But for those more engaged with such matters, a recent blog post by my friend and memoQ founder Balázs Kis, The Human Factor in the Development of Translation Software, is worth reading. In his typically thoughtful way, he explores some of the contradictions and abuses of technology in language services and postulates that

... for the foreseeable future, there will be translation software that is built around human users of extraordinary knowledge. The task of such software is to make their work as efficient and enjoyable as possible. The way we say it, they should not simply trudge through, but thrive in their work, partially thanks to the technology they are using.
From the perspective of a software development organization, there are three ways to make this happen:
Invent new functionality
Interview power users and develop new functionality from them
Go analytical and work from usage data and automate what can be automated; introduce shortcuts

I think there is a critical element missing from that bullet list. Some time ago, I heard about a tribe in Africa where the men typically carry one tool with them into the field: a large knife. Whatever problem they might encounter is to be solved with two things: their human brains and, optionally, that knife. In a sense, we can look at good software tools in a similar way, as that optional knife.
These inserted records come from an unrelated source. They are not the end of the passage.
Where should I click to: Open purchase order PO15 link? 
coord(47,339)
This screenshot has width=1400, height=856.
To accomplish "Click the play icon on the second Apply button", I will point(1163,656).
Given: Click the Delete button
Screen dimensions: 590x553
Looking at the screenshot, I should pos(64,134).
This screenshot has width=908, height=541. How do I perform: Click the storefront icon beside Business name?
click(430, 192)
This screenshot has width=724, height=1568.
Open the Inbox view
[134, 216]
Beyond the basic range of organizing functions that one can expect from most modern translation environment tools, the solution to a challenge is more often to be found in the way we use our human brains to consider the matter, not so much the actual tool we use. So, from a user perspective and from the perspective of a software development organization, thriving work more often depends not so much on features but on a flexible approach to problem solving based on an understanding of the characteristics of the material challenge and the possibilities, often not adequately discussed, of the available tools. But developing capacities to think frequently seems much harder than "teaching" what to think, which is probably why the former approach is seldom found in professional language service training, even when the trainers may earnestly believe this is what they are facilitating.

I'll offer a simple example from recent experience. In the past year, most of my efforts have been devoted to consulting and training for language technology applications, trying to deal with crappy CMS systems for which developers never gave proper consideration to translation workflows or developing methods to handle really weird outliers like comment translation for distributed PDFs or filtering the "protected" content of Microsoft Word documents with restricted editing to... uh... protect the "restricted" parts.
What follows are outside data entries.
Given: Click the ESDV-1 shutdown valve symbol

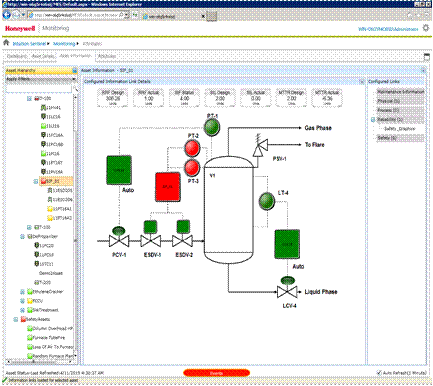Looking at the screenshot, I should tap(151, 241).
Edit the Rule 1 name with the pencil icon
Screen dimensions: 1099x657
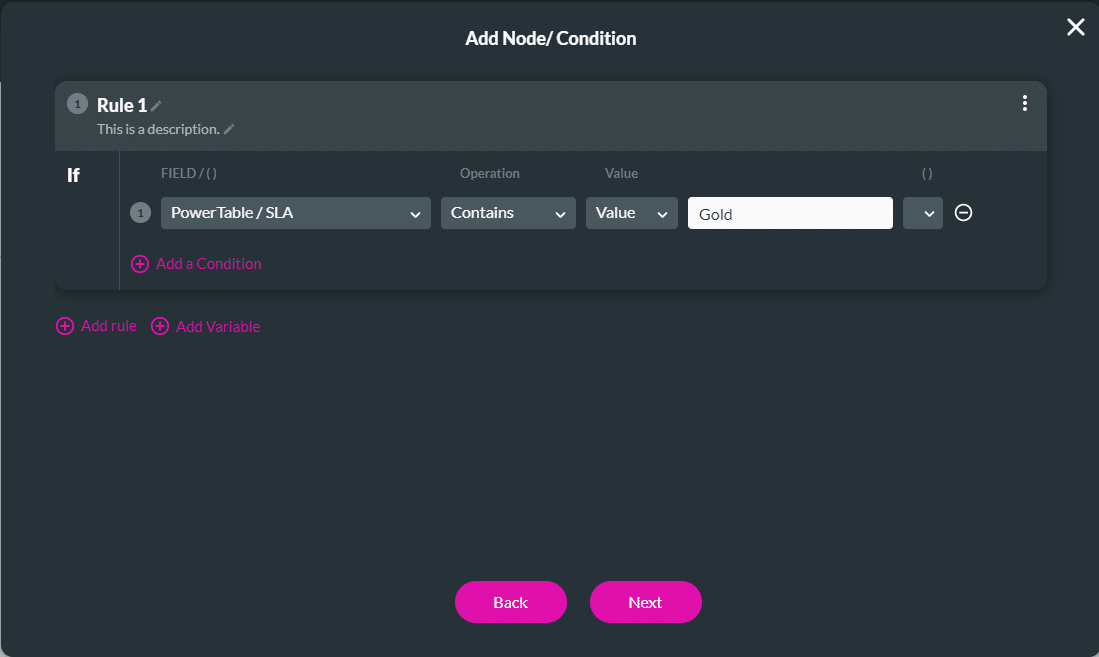(155, 105)
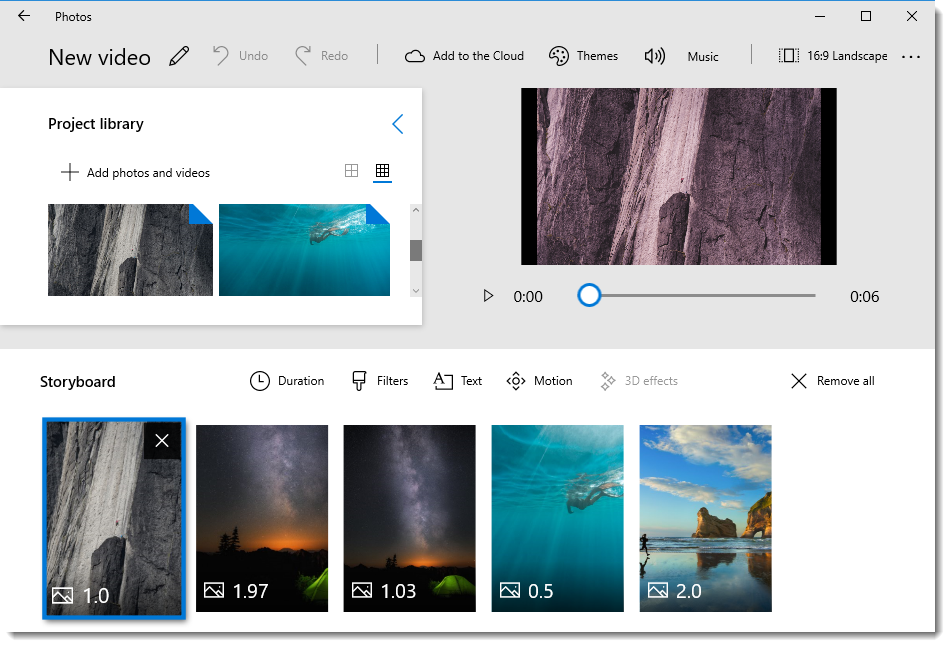Open the Motion tool

[x=539, y=381]
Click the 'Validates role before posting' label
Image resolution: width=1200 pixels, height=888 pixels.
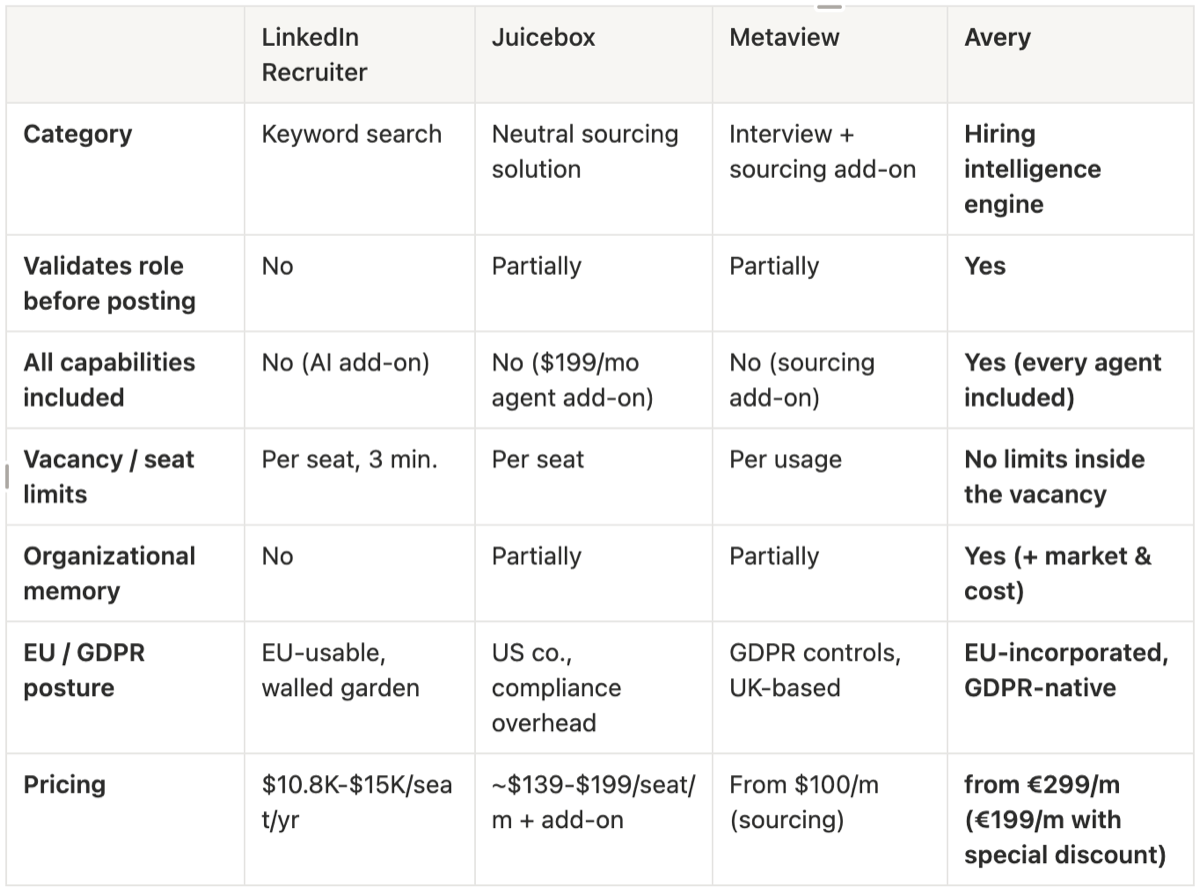[125, 283]

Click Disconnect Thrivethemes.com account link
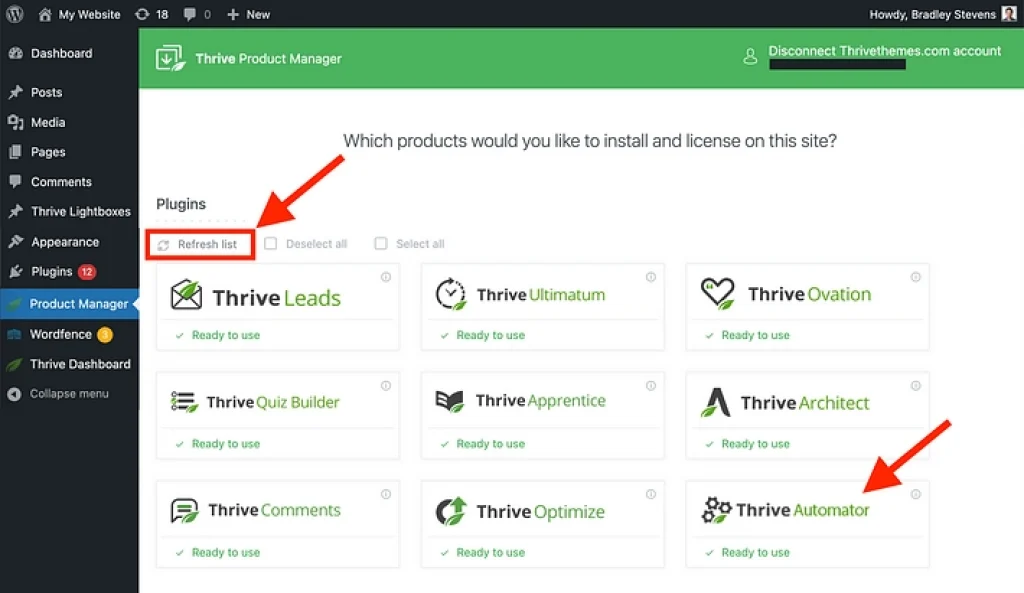click(884, 51)
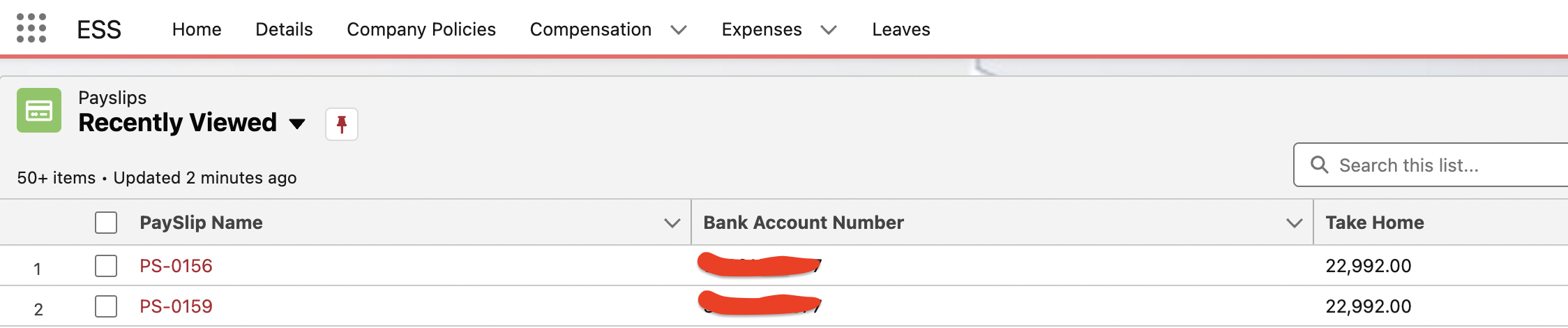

That editing function in Microsoft Word was new to me despite the fact that I have explored and used many functions of that tool since I was first introduced to it in 1986. I qualify as a power user because I am probably familiar with at least five percent of the program's features, though I am constantly learning new ways to apply that five percent. And the 95% remaining is full of surprises:

Most of the text here can't be edited in MS Word, but default CAT tool filters cannot exclude it.
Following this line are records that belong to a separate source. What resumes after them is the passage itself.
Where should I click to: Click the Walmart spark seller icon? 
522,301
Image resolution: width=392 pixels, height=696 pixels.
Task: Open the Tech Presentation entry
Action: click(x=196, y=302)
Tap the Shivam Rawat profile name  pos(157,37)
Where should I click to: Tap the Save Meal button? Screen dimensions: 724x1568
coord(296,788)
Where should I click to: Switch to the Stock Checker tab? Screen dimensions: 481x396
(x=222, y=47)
Only the highlighted text can be edited in the word processor, and that was also the only text to be translated. The real files were much larger than this example, of course, and the text to be translated was interspersed with a lot of text to be left alone. What can you do?

It was interesting to see the various "solutions" offered, some of which involved begging or instructing the customer to do one thing or another, which is not always a practical option. And imagine the hassles of any kind of manual selection, copying and replacement if you have hundreds of pages like this. So some kind of automation is needed, really. Oh, and you can't even hide the protected text. It will import with the default filters of the translation tool, where it will then be indistinguishable from the actual text to be translated and it can be modified. In other words, bye-bye "protection".

What can be done?

There are a number of possibilities that fall short of developing a new option for import filters, which could take years given the often sluggish development cycles for any major CAT tool. One would be...

... to consider that a Microsoft Word DOCX file is really a ZIP archive with a bunch of stuff inside it. That stuff includes a file called document.xml, which contains the actual text of the MS Word document:

That XML file has an interesting structure. All the document text is in one line as one can see when it is opened in a code editor like Notepad++:

I've highlighted the interesting part, the part with the only text I want to see after importing the file for translation (i.e. the text for which editing is not restricted in MS Word). Ah yes, my strategy here is to deal with the XML text container for the DOCX file and ignore the rest. When the question was raised, I knew there must be such a file, but despite exploring the internal bits of MS Office files with ZIP archive tools for about a decade now, I never actually had occasion to poke around inside of document.xml, and I knew nothing of that file's structure. But simple logic told me there must be a marker there somewhere which would offer a solution.

As it turned out, the relevant markers are a set of tags denoting the beginning and end of a text block with editing permission. These can be seen at the start and finish of the text I highlighted in the screenshot. So all that remains is to filter that mess. A simple thing, really.

In memoQ, there is a "filter" which is not really a filter: the Regex Text Filter. It's actually a toolkit for building filters for text-based files, and XML files are really just text files with a lot of funky markup. I don't care about any of that markup except in the blocks I want to import, so I customized the filter settings accordingly:

A smattering of regular expressions went a long way here, and the expressions used are just some of many possible ways to parse the relevant blocks. Then I added the default XML filter after the custom regex text filter, because memoQ makes filter sequencing of many kinds very easy that way. This problem can be solved with any major CAT tool I think, but I don't have to think very hard about such things when I work with memoQ. The result can be sent from memoQ as an XLIFF file to any other tool if the actual translator has other preferences. Oh, the joys of interoperable excellence....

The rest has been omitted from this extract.